This recipe is for 4 people. Please scale appropriately for your family size, your party size, or you appetite. And, of course, if you want leftovers the next day or so, then ….

Suzen and I wish you the happiest of holidays.

Thanksgiving Stuffing 2010 and Now 2012

Yield: 4 servings


  • ¼ pound stale bread, thinly sliced and cut into ½-inch chunks
  • ¼ pound cheese, such as Gruyère, Emmenthal, cheddar, or a combination, cut into ½-inch chunks
  • 2–4 garlic cloves (to taste), split, germ removed, and coarsely chopped
  • 1 chorizo sausage, cooked until crisp, drained, and chopped (my addition)
  • 1 Granny Smith apple, peeled, cored and sliced.
  • About ¼ cup snipped fresh chives or sliced scallions (my addition)
  • 1 tablespoon minced fresh thyme (my addition)
  • About ⅓ cup homemade chicken stock
  • Pinch of freshly grated nutmeg


Preheat the oven to 350˚F. Grease a 1 ½-quart baking dish.

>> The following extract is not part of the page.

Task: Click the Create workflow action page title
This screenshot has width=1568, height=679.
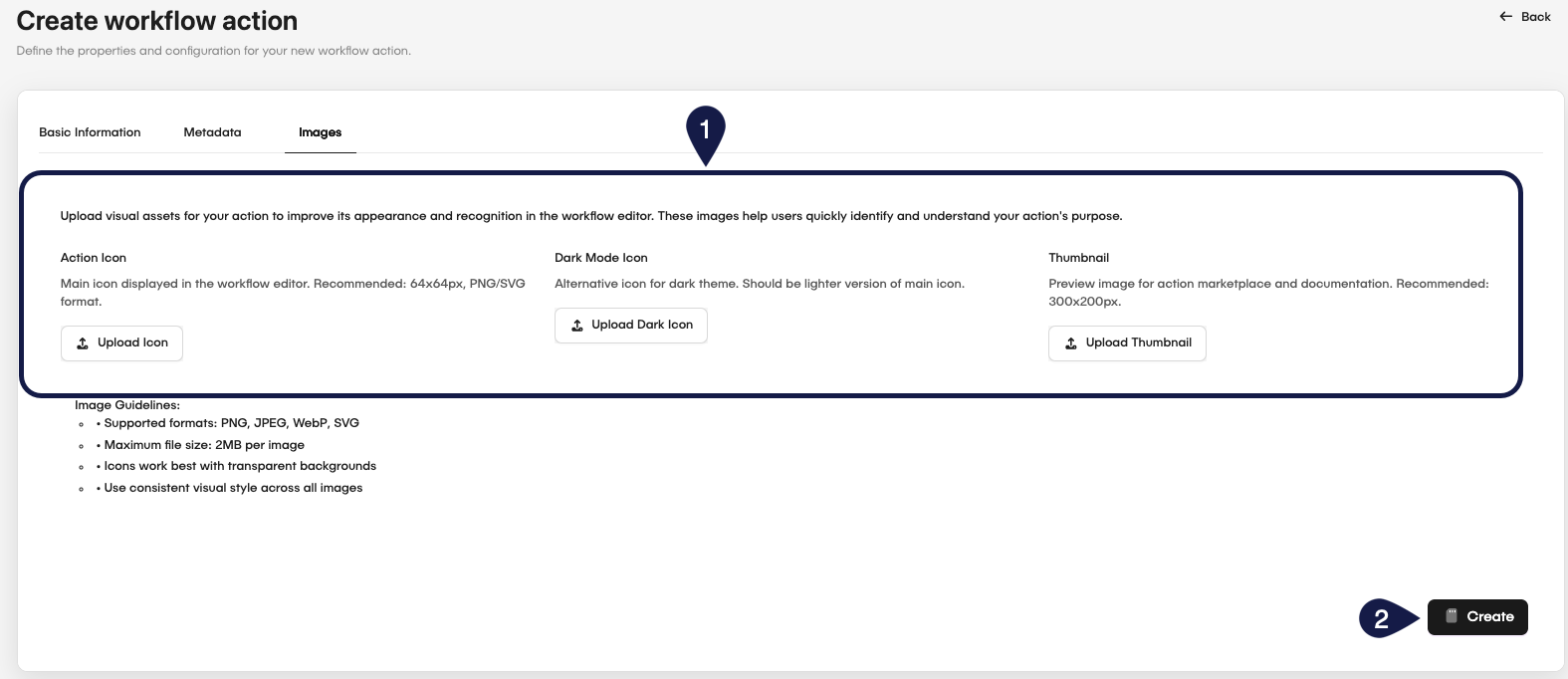Action: pyautogui.click(x=157, y=21)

Toss the bread, cheese, garlic, sausage, apple and herbs together in a bowl. Season with pepper — you probably have enough salt from the sausage and cheese, but taste to be sure. Stir in the chicken stock with the nutmeg and some salt and pepper and pour into the baking dish. You might have too much or too little liquid— you don’t want the ingredients to swim in the stock, but you do want the bread nicely moistened. (It’s hard to go wrong here.)

Bake for 60-90 minutes. Check after 60 minutes. You want the mixture dry and the bread just crisping.